Window functions are capable of more that the form in this example; however, this is sufficient to serve our purposes for this blog. Let’s break this down into its parts. You can read more about window functions in Snowflake’s documentation.

QUALIFY Clauses

Our second component is a QUALIFY clause. In simple terms, a QUALIFY clause allows you to filter on the results of a window function, in a similar way to how a WHERE clause allows you to filter on row-level values and a HAVING clause allows you to filter on aggregate values. You can read more about QUALIFY clauses in Snowflake’s documentation.

Leveraging Window Functions and QUALIFY Clauses for Data Deduplication

Now that we understand a bit more about window functions and QUALIFY clauses, we can leverage them to determine to support our deduplication efforts.

Identify Potential Duplicate Records for Each ID in the Table Based on the Created Date

First, we will cover how we can identify potential duplicates using a window function. By using the popular ROW_NUMBER() window function, with the ID as our partition and the created date as our ordering field, we can number our records based on how recent they are. The most recent record for each ID will have the number 1, with any earlier records numbered 2, 3, etc.

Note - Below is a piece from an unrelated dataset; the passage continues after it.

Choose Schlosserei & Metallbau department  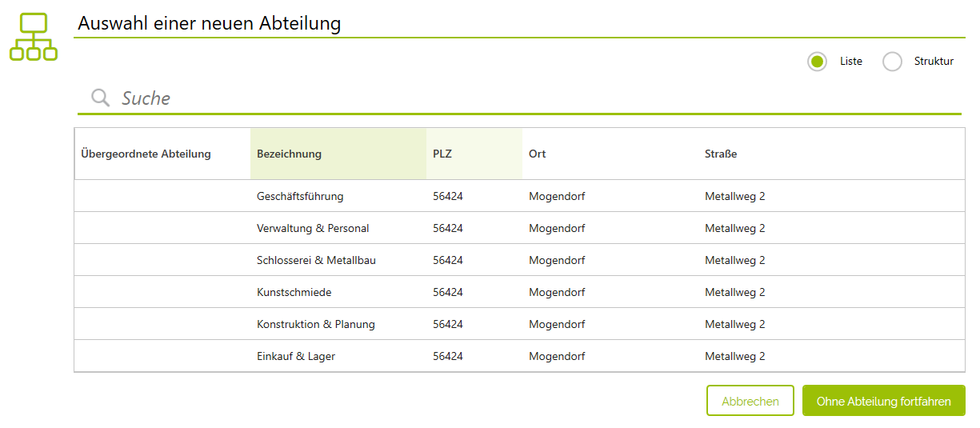pos(520,260)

Consider the following query:

SELECT
    *
  , row_number() over (
      PARTITION BY id
      ORDER BY created_date desc
    ) as occurrence_id
FROM DEMO_DATA
ORDER BY
    id
  , occurrence_id
;

This outputs the following result:

As you can see, we have created a new field called OCCURRENCE_ID which identifies our potential duplicates as intended.

Identify the Latest Record for Each ID in the Table Based on the Created Date

Now that we now how to construct our OCCURRENCE_ID ,which identifies potential duplicates, we can filter on it using a QUALIFY clause. By filtering for the value 1, we ensure we only retrieve values which are the most recent entry for each ID.

SELECT
    *
  , row_number() over (
      PARTITION BY id
      ORDER BY created_date desc
    ) as occurrence_id
FROM DEMO_DATA
QUALIFY occurrence_id = 1
ORDER BY 
    id
  , occurrence_id
;

This outputs the following result:

This is powerful on its own; however, the OCCURRENCE_ID field in the output is now a bit useless as we know it will always have the value 1. We could build a nested query to perform the same functionality without selecting this field in the final output; however, it is easier to execute the QUALIFY clause on the window function directly instead of creating it under SELECT first:

SELECT *
FROM DEMO_DATA
QUALIFY row_number() over (
    PARTITION BY id
    ORDER BY created_date desc
) = 1
ORDER BY id
;

This outputs the following result:

And so we have built a query which selects only the most recent records in our table based on the ID and the created date. This is already useful functionality, and yet the blog still continues for a few more sections. Indeed, it is useful to be able to quickly deduplicate to retrieve the “desired” records as we have done here; however, it can be equally useful to select the duplicates themselves and to perform various actions to them.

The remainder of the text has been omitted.